Since a genius like Fanny Hensel spent her entire musical life in the shadows, it inspires me that living in the shadows musically, like I guess I do, is just fine and a worthy way to aspire to be a composer and musician.
I might as well mention my unhappiness with the music episode of the 1619 podcast here. When I first began listening to the presenter, Wesley Morris, narrate his ideas, I was discouraged that it was so anecdotal and a bit vapid. He describes spending some time a friend putting together a meal. They listened to a Pandora playlist the name of which I can’t make out. It consisted of Doobie Brothers, Seals and Croft. Morris was born in 1975 and seemed to relate to the music (as did I). Then he begins thinking about Black influence on the music he was listening to. This somehow leads him to a truncated discussion of the white invention of Minstrel Music but eventually sees Motown as a crowning achievement of Black music.
First I fact checked Morris a bit in my copy of Eileen Southern’s The Music of Black Americans (Third edition), and satisfying myself that he had indeed simplified the story tremendously (How else could you do so in a silly podcast?). Then I decided it would be only fair if I checked out his chapter in 1619 Project (the book). I learned that he can write good sentences which is no mean feat in my book. The music chapter begins much better then the podcast episode with him seeing a temporal connection between Birmingham Sunday (the senseless 1963 bombing of Street Baptist Church in Birmingham that killed young Addie Mae Collins, Cynthia Wesley, Carole Robertson, and Denise McNair) and the Motown music on the charts at the time.
This was more coherent.
Later I learned that Morris is a staff writer for the NYT magazine and critic at large for the NYT. He is the only person to be awarded the Pulitzer Prize for Criticism. And he has done so twice. It is confusing that he was asked to do the music section of this book and part of my frustration is the exclusive understanding of music as primarily popular culture and not art. I’m still reading his essay. I am expecting it to be better than the silly podcast he did.
And more importantly Adam Hochschild in his November 2021 review of the book version of the 1619 project helped me put the music comments in the larger perspective of what the book and the project accomplish. Which is quite a lot.

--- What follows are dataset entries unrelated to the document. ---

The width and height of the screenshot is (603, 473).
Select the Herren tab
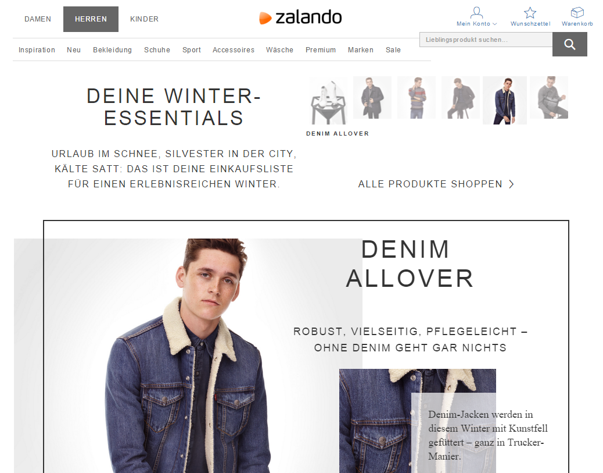91,19
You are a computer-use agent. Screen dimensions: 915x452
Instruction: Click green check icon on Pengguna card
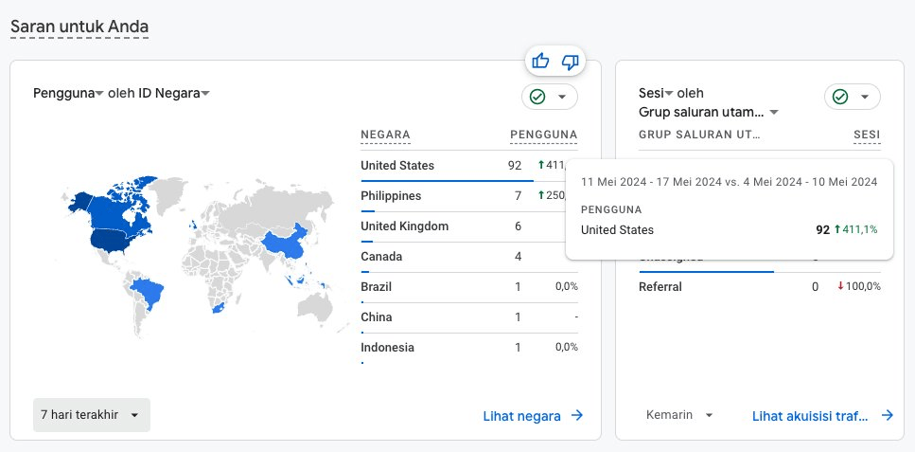(537, 97)
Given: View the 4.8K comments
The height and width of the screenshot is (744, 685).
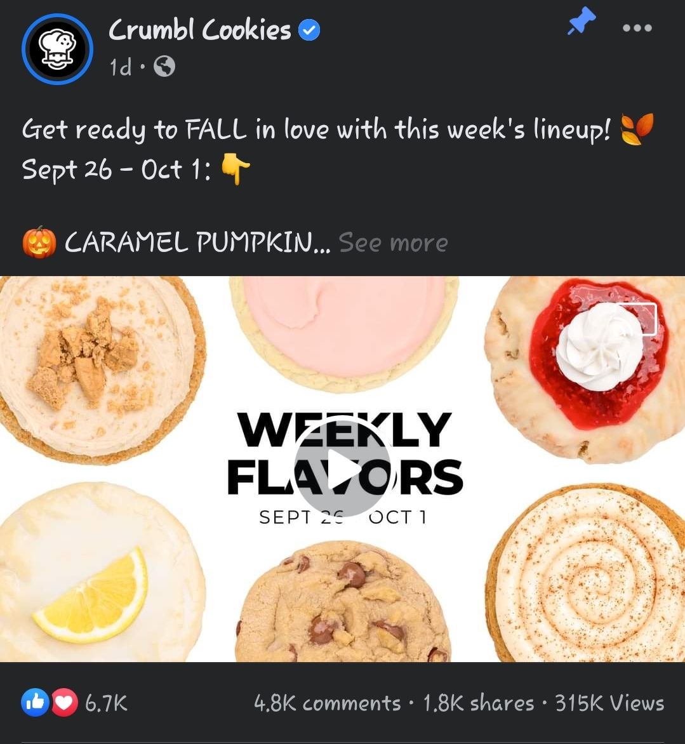Looking at the screenshot, I should pos(328,703).
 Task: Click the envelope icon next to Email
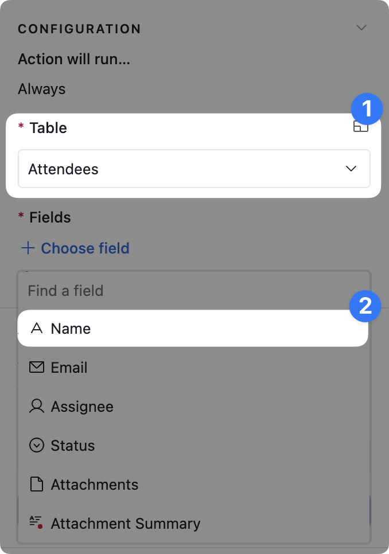[37, 367]
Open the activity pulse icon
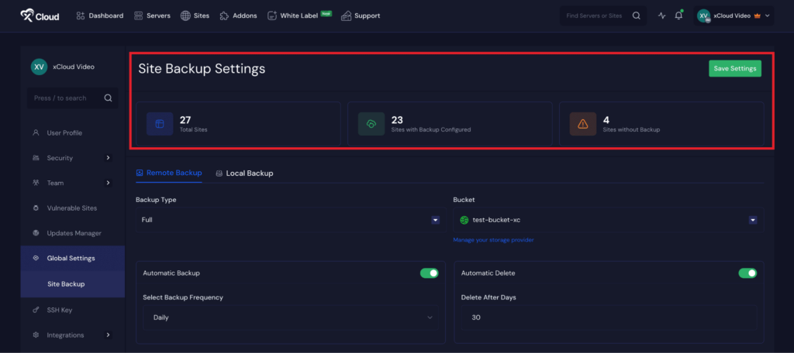This screenshot has height=353, width=794. [661, 15]
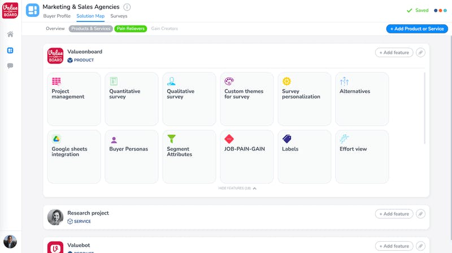Image resolution: width=452 pixels, height=253 pixels.
Task: Switch to the Buyer Profile tab
Action: pos(57,16)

I am 100 per cent supportive and interested in learning the retelling and correcting of the history America’s slavery and subsequent white racism. And I have to grant that the 1619 Project had bigger fish to fry than my own love of music. Hochshild makes a very friendly, supportive, and clear-eyed critique and argues convincingly that the book and project ended up flawed but still very important. But he didn’t mention music.
So there’s that.
But I promised to mention how Virginia Woolf is helping me thinking about composing as well many other things. In my Thursday blog, I described how R. Larry Todd, the author of Fanny Hensel: the Other Mendelssohn, mentioned an essay by Woolf. His mention sent me up my stairs to see if the essay was in any of the books by Woolf I own. It wasn’t, but I did find a 1929 essay she published in Life and Letters a literary review of which I own a tattered copy.
The title of her essay is “Dr. Burney’s Evening Party.” I read it and was reminded how often Dr. Burney is cited in the biography of C. P. E. Bach I am reading. Burney was a fan of C.P.E and spent time with him. Woolf’s essay is not about C.P.E. but still it continued to expose me to how I can very modestly identify with people (women specifically) who are shunted to the side in our histories and stories. In this case, young Fanny Burney daughter of the doctor and a prolific diaries and essayist as was Burney himself. The difference is that he got all the limelight and recognition.

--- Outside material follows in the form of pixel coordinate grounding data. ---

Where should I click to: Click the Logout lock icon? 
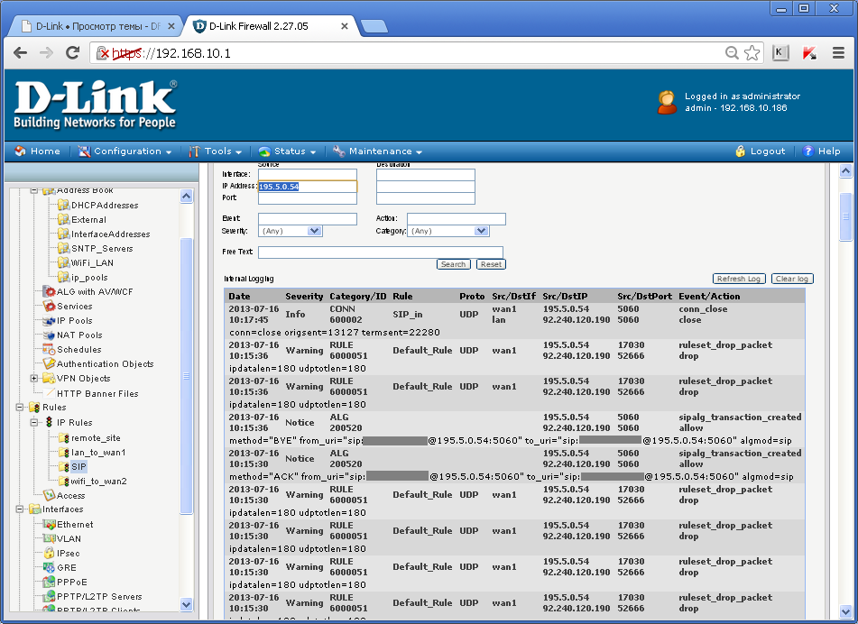click(x=741, y=151)
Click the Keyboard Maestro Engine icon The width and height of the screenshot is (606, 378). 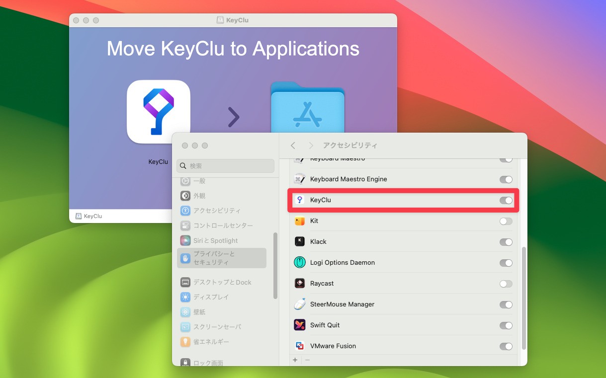pos(300,179)
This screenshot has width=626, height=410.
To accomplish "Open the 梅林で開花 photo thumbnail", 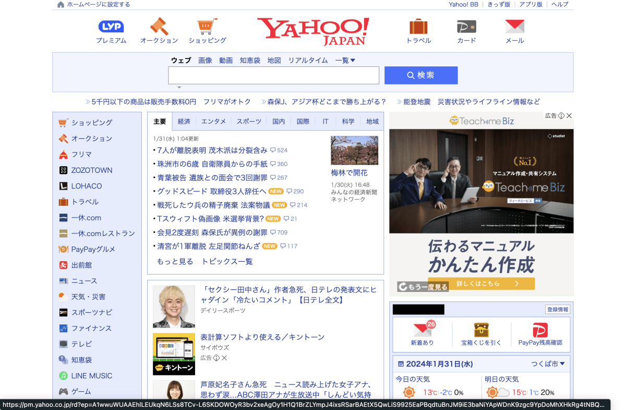I will 354,150.
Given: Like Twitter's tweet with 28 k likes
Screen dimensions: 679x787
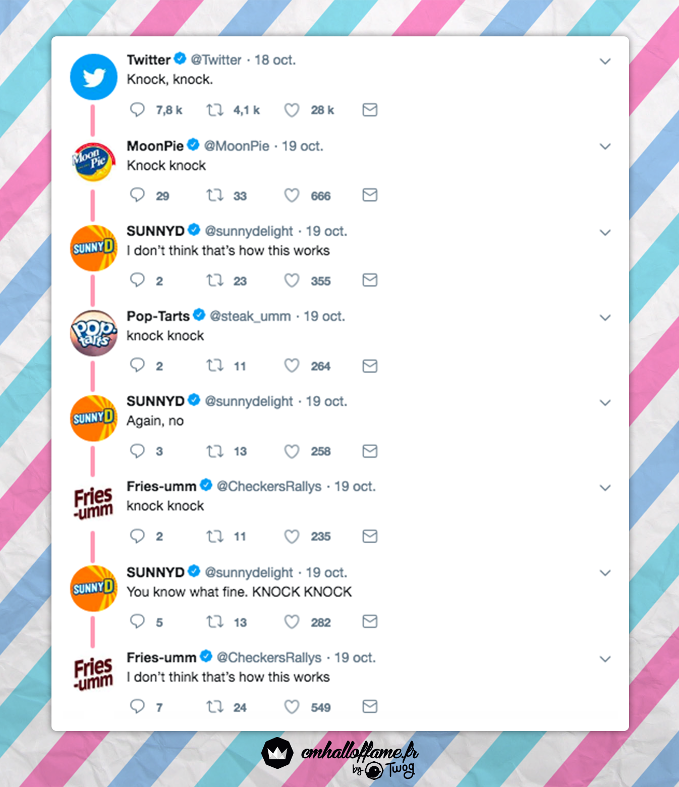Looking at the screenshot, I should tap(292, 110).
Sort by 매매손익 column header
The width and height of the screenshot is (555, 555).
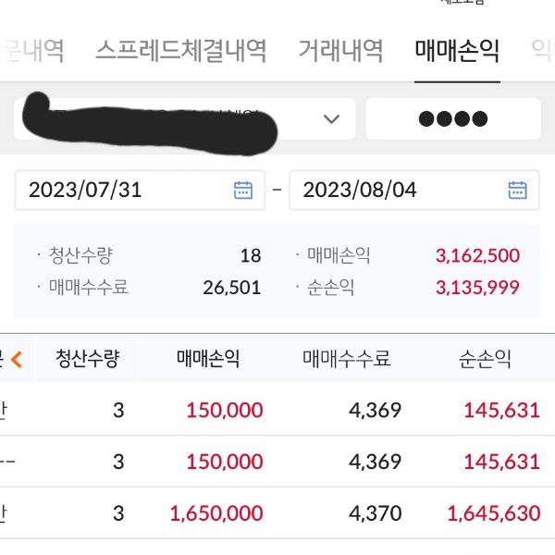(208, 359)
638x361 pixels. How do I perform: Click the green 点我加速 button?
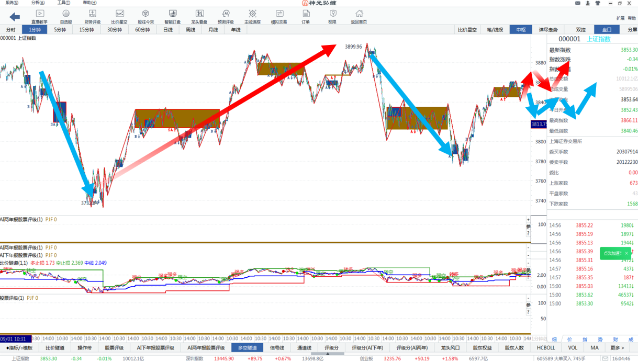tap(612, 253)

But this is not near as important as the inspiration I receive from the continual music of Woolf’s sentences. Here are the ones in this essay I quite like.
“But there was, one vaguely feels, something a little obtuse about Dr. Burney. The eager, kind, busy man, with his head full of music and his desk stuffed with notes, lacked discrimination.”
“To his [Burney’s] innocent mind, music was the universal specific. If there was going to be any difficulty music would solve it.
There were others but these are the only two I marked.
Susan Howe continues to inspire. Here’s a quote of her remarks in an interview regarding how she makes poetry. It rang true in my mind and reminded me of what it’s like to compose music.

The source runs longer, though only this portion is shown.